Somalia catfish
- Conservation status: Data Deficient (IUCN 3.1)

Scientific classification
- Kingdom: Animalia
- Phylum: Chordata
- Class: Actinopterygii
- Order: Siluriformes
- Family: Bagridae
- Genus: Bagrus
- Species: B. urostigma
- Binomial name: Bagrus urostigma Vinciguerra, 1895
- Synonyms: Porcus urostigma (Vinciguerra, 1895);

= Somalia catfish =

- Authority: Vinciguerra, 1895
- Conservation status: DD
- Synonyms: Porcus urostigma (Vinciguerra, 1895)

Species of fish

The Somalia catfish (Bagrus urostigma) is a species of catfish (order Siluriformes) in the family Bagridae. The Somalia catfish is native to the Jubba River in Somalia.
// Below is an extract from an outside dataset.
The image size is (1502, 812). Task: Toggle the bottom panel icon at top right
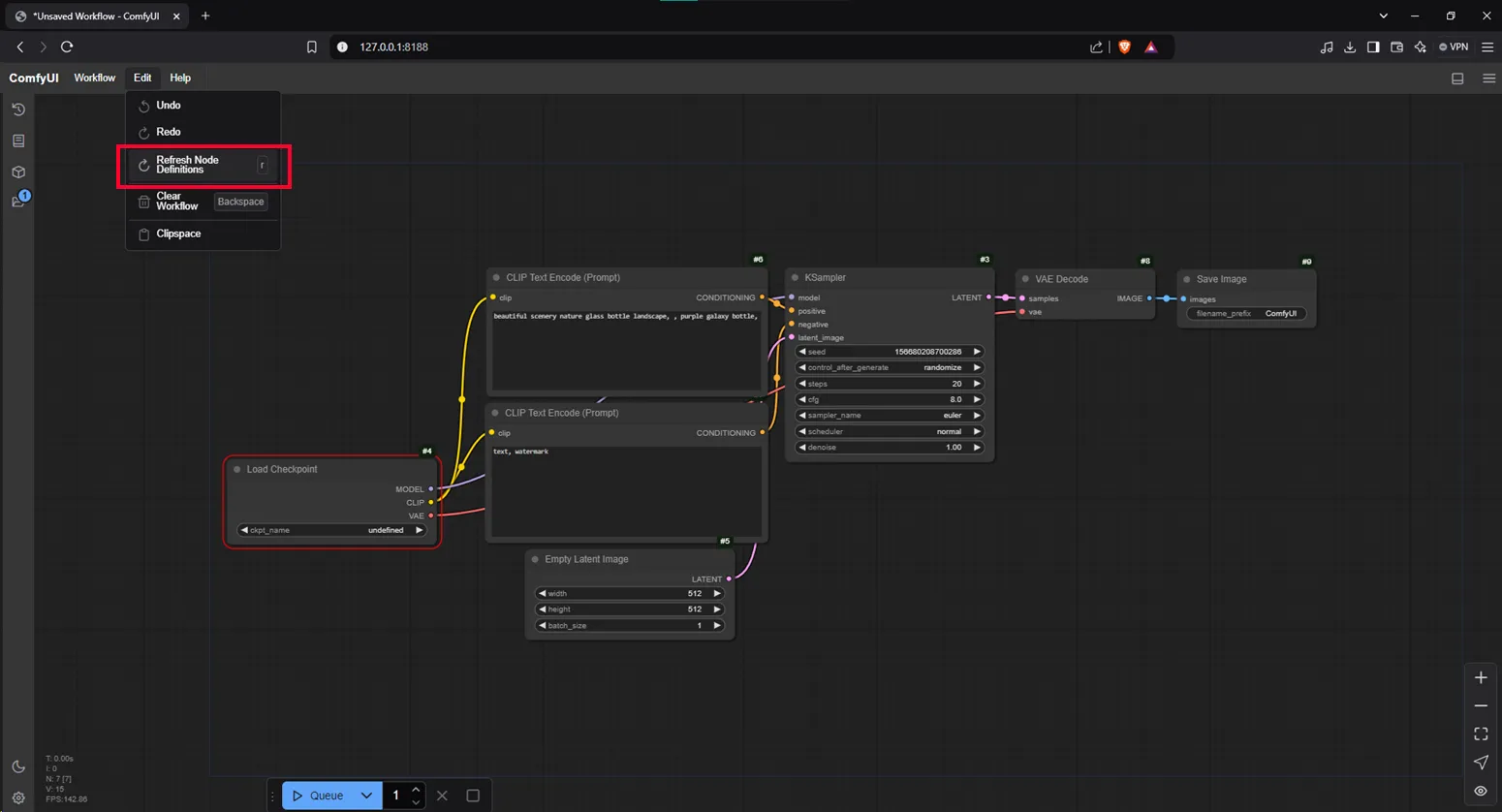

This species has four pairs of barbels. The maxillary barbels reach to the middle of the adipose fin in juveniles and to the middle of the dorsal fin in the adult. The caudal fin is forked, with the upper lobe longer than the lower. The pectoral fin spine is very strong, prominent, and strongly serrated on the inner side. The fish is reddish brown above, yellowish white beneath, and the caudal fin dotted with black. This species grows to 72.0 centimetres TL.